Tasks for this exercise
- 1) In the passage on the £50 note, what prompted speculation that Ada Lovelace, Alan Turing or Stephen Hawking could be picked?
- 2) Copy everything in the passage on the £50 note from "The late Baroness" down to "field of science.".

Passage
-----

The late Baroness Thatcher spent her early career as a research chemist, including a period working for the food company J Lyons on emulsifiers for ice-creams.
A campaign was mounted by the rightwing Guido Fawkes blog to “put Maggie on the new £50” before the Bank said it was looking for someone from the field of science.
Margaret Thatcher in the late 1940s, when she worked for the food company J Lyons. Photograph: Manchester Daily Express/SSPL/Gettty
Mark Carney, the Bank’s governor, said this month that the choice for the £50 note would be limited to the UK’s contribution to science, prompting speculation that Ada Lovelace, Alan Turing or Stephen Hawking could be picked. “There is a wealth of individuals whose work has shaped how we think about the world and who continue to inspire people today,” he said.
Alongside Thatcher are some other unusual appearances on the list of names published by the Bank. The comedy actor Will Hay, who was a successful amateur astronomer when not entertaining the public with classics such as Oh! Mr Porter, is on the list, along with Roger Bannister, who died in March, the first runner to achieve the four-minute mile, who later pursued a career in medicine.

-----

Stored data entries

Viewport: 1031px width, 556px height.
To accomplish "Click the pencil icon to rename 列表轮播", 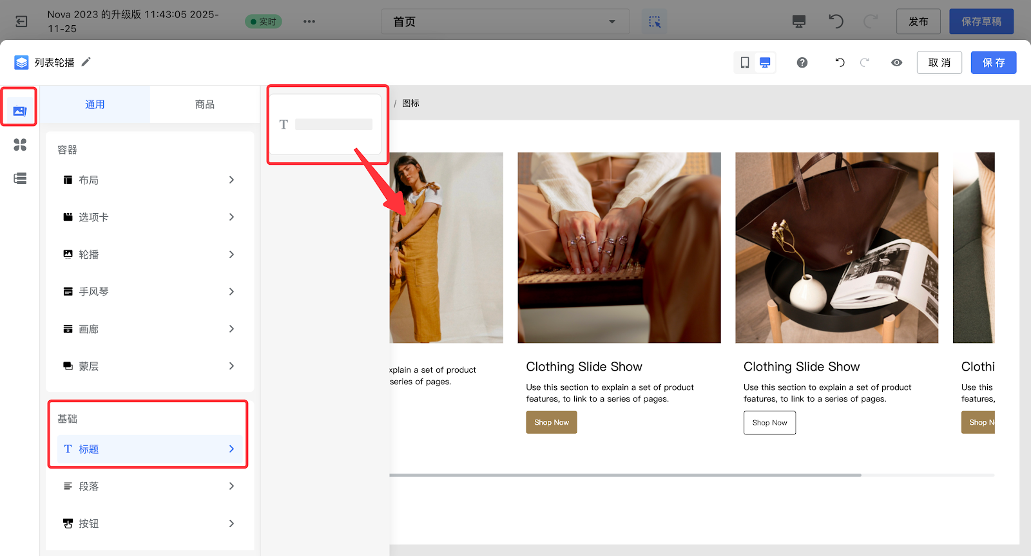I will 86,62.
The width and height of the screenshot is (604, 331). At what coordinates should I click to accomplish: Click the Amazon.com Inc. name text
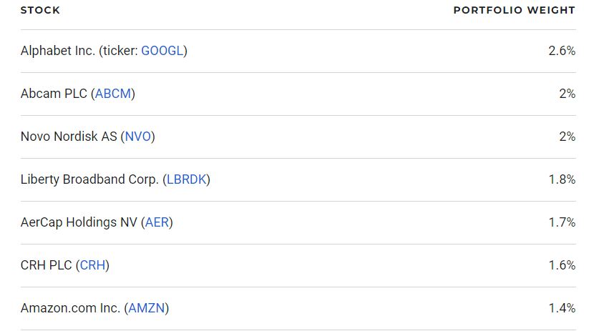tap(70, 308)
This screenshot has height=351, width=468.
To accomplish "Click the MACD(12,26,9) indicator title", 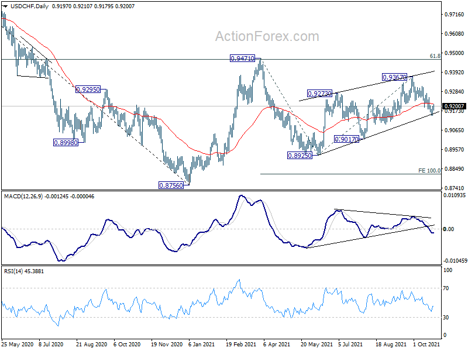I will tap(23, 197).
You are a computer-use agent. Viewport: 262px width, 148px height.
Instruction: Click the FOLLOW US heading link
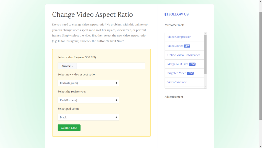point(178,14)
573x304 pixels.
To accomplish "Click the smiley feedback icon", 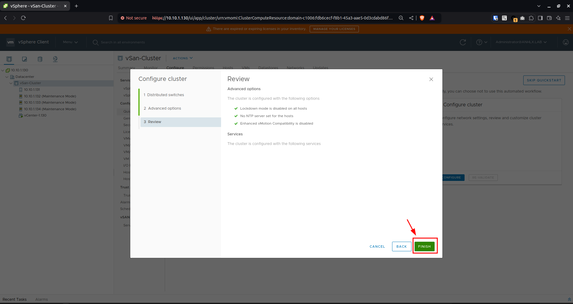I will point(566,42).
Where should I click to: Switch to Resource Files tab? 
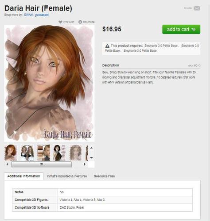coord(104,176)
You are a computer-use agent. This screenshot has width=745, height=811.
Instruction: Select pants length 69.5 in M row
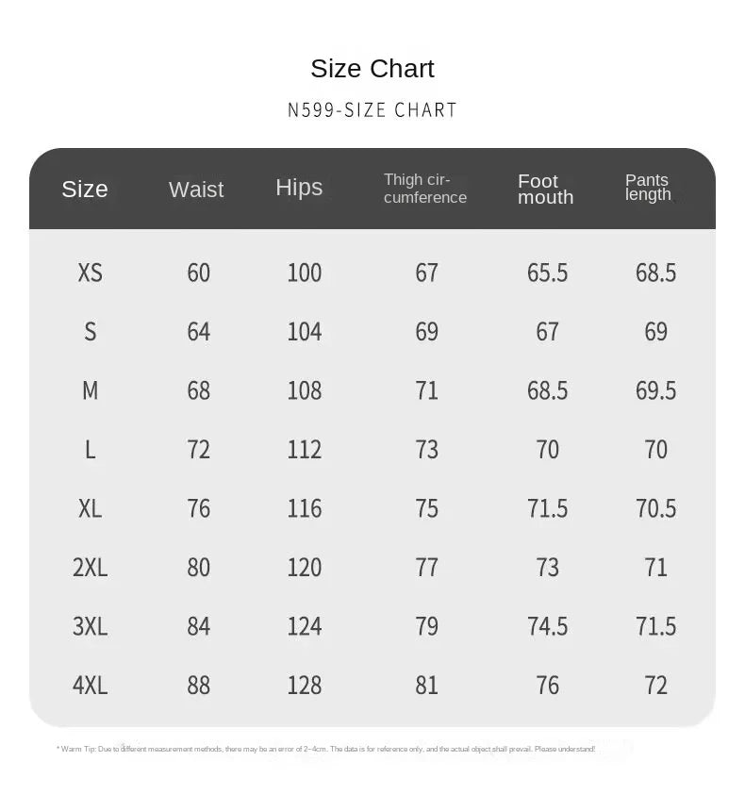[x=655, y=390]
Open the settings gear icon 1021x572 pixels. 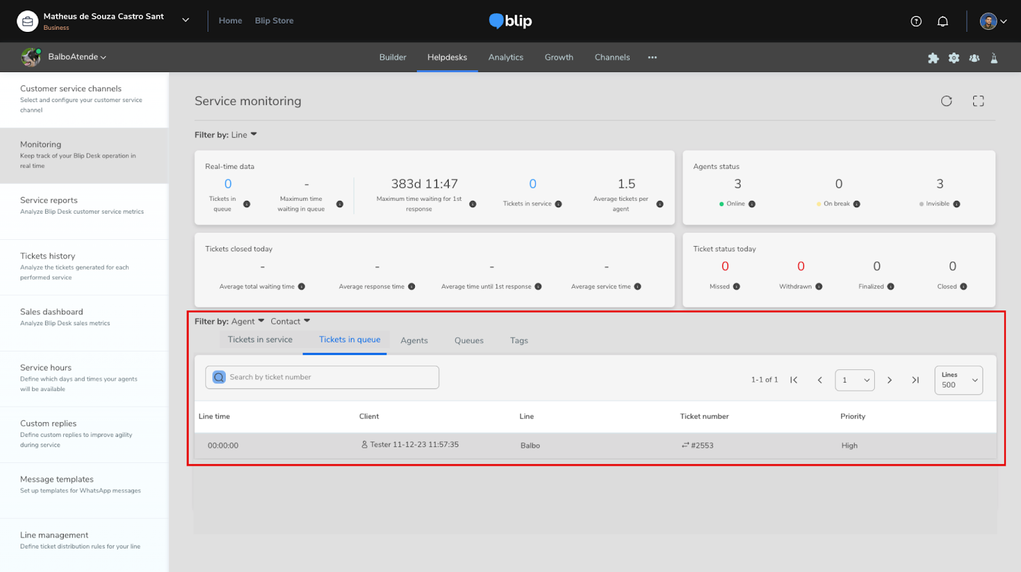click(954, 58)
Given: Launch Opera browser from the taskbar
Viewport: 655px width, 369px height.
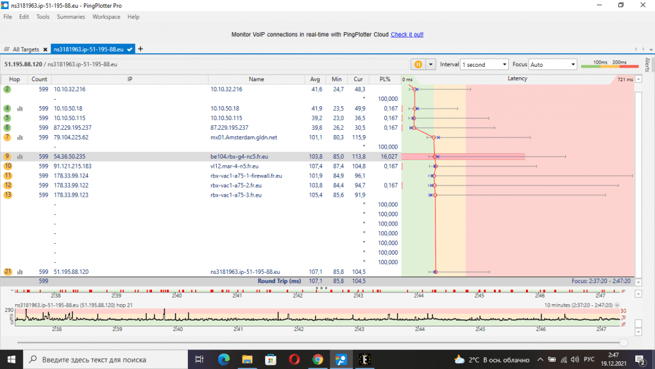Looking at the screenshot, I should point(294,359).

-----

Answers to the tasks
- 1) Mark Carney, the Bank's governor, said the choice for the £50 note would be limited to the UK's contribution to science. That statement prompted the speculation.

- 2)
The late Baroness Thatcher spent her early career as a research chemist, including a period working for the food company J Lyons on emulsifiers for ice-creams.
A campaign was mounted by the rightwing Guido Fawkes blog to “put Maggie on the new £50” before the Bank said it was looking for someone from the field of science.